In February 2024 Gavi announced that the Zero-Dose Immunisation Programme (ZIP), funded by Gavi and led by the International Rescue Committee (IRC), has administered one million doses of life-saving vaccines to children in the Horn of Africa. “Zero-dose” children in Ethiopia, Somalia, Sudan, and South Sudan, are the targets of ZIP, which is “responding to the humanitarian challenge” of “identifying and vaccinating zero-dose children living in fragile settings that are beyond the reach of government health services”. Gavi reports that “more than half” of the 2.71 million children in the region aged under five years have “never received a vaccine in their lives”.
A region in crisis
The Horn of Africa is “grappling with multiple crises”, from conflict to displacement and food and water shortages.
“Climate change, extreme droughts, and flooding are also exacerbating instability, making it increasingly difficult to access communities in need of basic health services, and to prevent and control the spread of vaccine-preventable diseases.”
More than 4.5 million zero-dose children were living in the 11 target countries for ZIP in 2021.
Critical partnerships
The IRC is working with Flowminder, ThinkPlace, and a “broad coalition” of local civil society organisations to build on its humanitarian expertise and “successfully deliver results through ZIP”. Humanitarian negotiators are collaborating with vaccination teams to ensure access to communities living in “conflict-ridden areas”, vaccinating the children who are “hardest to reach”.
“At the beginning of the programme only 16% of the total targeted areas in the region were accessible.
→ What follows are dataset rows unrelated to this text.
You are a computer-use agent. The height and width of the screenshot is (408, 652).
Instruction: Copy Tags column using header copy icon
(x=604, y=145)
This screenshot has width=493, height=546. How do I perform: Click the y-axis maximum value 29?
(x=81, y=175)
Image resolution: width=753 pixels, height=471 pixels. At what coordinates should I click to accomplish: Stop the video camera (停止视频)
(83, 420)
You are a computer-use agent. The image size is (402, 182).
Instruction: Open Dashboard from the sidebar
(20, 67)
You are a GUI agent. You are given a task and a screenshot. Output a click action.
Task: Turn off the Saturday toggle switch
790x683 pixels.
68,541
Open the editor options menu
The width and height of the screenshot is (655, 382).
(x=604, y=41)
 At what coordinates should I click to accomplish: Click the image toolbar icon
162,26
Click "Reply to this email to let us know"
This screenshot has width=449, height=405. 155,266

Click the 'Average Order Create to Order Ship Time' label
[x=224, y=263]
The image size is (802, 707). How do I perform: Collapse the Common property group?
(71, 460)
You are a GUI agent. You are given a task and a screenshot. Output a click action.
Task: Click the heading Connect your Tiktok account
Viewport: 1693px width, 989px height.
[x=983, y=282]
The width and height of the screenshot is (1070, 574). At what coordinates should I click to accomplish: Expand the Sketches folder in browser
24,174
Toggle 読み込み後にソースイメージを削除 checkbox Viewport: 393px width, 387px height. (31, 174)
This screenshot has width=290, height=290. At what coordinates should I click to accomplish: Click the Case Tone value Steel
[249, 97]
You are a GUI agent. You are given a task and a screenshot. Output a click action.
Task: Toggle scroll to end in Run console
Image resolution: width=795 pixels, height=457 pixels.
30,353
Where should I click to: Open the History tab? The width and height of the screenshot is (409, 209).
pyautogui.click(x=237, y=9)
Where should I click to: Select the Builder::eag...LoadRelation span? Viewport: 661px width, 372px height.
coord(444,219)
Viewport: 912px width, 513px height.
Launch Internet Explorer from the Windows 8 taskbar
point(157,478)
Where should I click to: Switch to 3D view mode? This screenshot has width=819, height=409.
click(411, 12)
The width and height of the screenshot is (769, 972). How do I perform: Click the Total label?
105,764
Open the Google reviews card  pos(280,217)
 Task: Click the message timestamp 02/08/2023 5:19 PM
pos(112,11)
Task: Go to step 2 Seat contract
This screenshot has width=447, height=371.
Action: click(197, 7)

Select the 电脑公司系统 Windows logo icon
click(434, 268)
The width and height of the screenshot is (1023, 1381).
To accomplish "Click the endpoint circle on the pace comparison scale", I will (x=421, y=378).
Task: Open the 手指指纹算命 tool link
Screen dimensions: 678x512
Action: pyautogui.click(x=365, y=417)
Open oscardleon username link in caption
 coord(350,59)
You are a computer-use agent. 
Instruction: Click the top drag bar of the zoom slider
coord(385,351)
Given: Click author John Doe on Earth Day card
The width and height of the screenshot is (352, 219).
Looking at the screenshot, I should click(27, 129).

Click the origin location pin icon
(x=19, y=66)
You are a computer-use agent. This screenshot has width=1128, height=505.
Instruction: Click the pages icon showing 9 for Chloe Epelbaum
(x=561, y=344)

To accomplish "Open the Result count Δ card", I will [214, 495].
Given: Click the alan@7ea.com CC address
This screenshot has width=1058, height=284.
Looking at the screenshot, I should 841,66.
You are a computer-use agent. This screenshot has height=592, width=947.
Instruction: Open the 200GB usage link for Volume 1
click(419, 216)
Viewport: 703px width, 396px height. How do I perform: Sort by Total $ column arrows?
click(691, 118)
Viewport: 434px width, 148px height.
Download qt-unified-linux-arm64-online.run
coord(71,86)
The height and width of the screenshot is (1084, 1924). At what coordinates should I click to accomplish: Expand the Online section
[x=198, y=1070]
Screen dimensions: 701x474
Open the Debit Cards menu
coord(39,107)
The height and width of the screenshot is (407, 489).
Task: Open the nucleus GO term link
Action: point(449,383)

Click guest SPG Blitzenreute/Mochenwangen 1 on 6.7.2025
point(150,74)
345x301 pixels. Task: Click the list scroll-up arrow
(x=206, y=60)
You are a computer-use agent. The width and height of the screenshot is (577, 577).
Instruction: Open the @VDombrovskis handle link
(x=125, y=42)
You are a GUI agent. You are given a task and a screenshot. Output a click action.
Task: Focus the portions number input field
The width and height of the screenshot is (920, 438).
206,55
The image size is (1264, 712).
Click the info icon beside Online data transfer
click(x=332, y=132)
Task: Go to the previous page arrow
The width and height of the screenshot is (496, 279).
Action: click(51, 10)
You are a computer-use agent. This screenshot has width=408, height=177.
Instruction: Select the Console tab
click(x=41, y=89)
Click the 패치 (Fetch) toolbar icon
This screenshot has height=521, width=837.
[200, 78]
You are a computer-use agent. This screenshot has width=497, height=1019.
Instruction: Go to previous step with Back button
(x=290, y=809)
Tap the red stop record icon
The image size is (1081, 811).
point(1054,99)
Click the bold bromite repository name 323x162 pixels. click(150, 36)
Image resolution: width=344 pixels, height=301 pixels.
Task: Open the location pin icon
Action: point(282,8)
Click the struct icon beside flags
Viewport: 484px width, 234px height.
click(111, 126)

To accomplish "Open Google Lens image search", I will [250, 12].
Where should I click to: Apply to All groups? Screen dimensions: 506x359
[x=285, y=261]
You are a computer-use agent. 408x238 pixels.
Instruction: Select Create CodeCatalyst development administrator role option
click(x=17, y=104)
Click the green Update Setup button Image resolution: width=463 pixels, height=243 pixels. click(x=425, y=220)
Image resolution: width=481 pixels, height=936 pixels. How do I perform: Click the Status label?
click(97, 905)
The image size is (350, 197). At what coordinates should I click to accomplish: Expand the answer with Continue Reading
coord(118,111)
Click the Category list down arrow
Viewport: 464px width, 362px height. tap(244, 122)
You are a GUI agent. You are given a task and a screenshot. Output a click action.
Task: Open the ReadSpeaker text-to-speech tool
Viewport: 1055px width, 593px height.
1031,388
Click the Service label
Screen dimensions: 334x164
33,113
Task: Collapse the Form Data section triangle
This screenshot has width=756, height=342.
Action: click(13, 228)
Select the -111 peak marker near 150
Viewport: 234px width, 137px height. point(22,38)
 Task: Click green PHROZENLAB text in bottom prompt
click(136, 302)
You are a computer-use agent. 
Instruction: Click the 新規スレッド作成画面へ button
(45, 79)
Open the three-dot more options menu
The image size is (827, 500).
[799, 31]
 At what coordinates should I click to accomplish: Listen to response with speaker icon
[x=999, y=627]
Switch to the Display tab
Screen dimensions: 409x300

Through successful negotiation, 77% can now be accessed to deliver immunisation.”
The partners are also “integrating health programmes” to centralise delivery of services like nutrition and vaccines. Shiferaw Demissie, Project Director for Gavi REACH at the IRC, believes that the consortium is “bridging the equity gap in immunisation”.
“The IRC is committed not only to expanding immunisation coverage to some of the most vulnerable populations, but also to utilising Gavi REACH as a gateway to extend additional critical services, such as primary health care, nutrition, and other services, to these communities.”
A fighting chance of a better future
Thabani Maphosa, Managing Director of Country Programmes Delivery at Gavi, states that “children living in hard-to-reach communities now have a fighting chance for a better future”.
“But our work is not done: millions of children who are already vulnerable due to conflict, natural disasters, and other challenges continue to be under-served by traditional health systems, and systematically miss out on essential vaccines.”
Mr Maphosa reflected that “innovative partnerships such as this one with the IRC” are “essential” in efforts to “ensure no child is left behind”.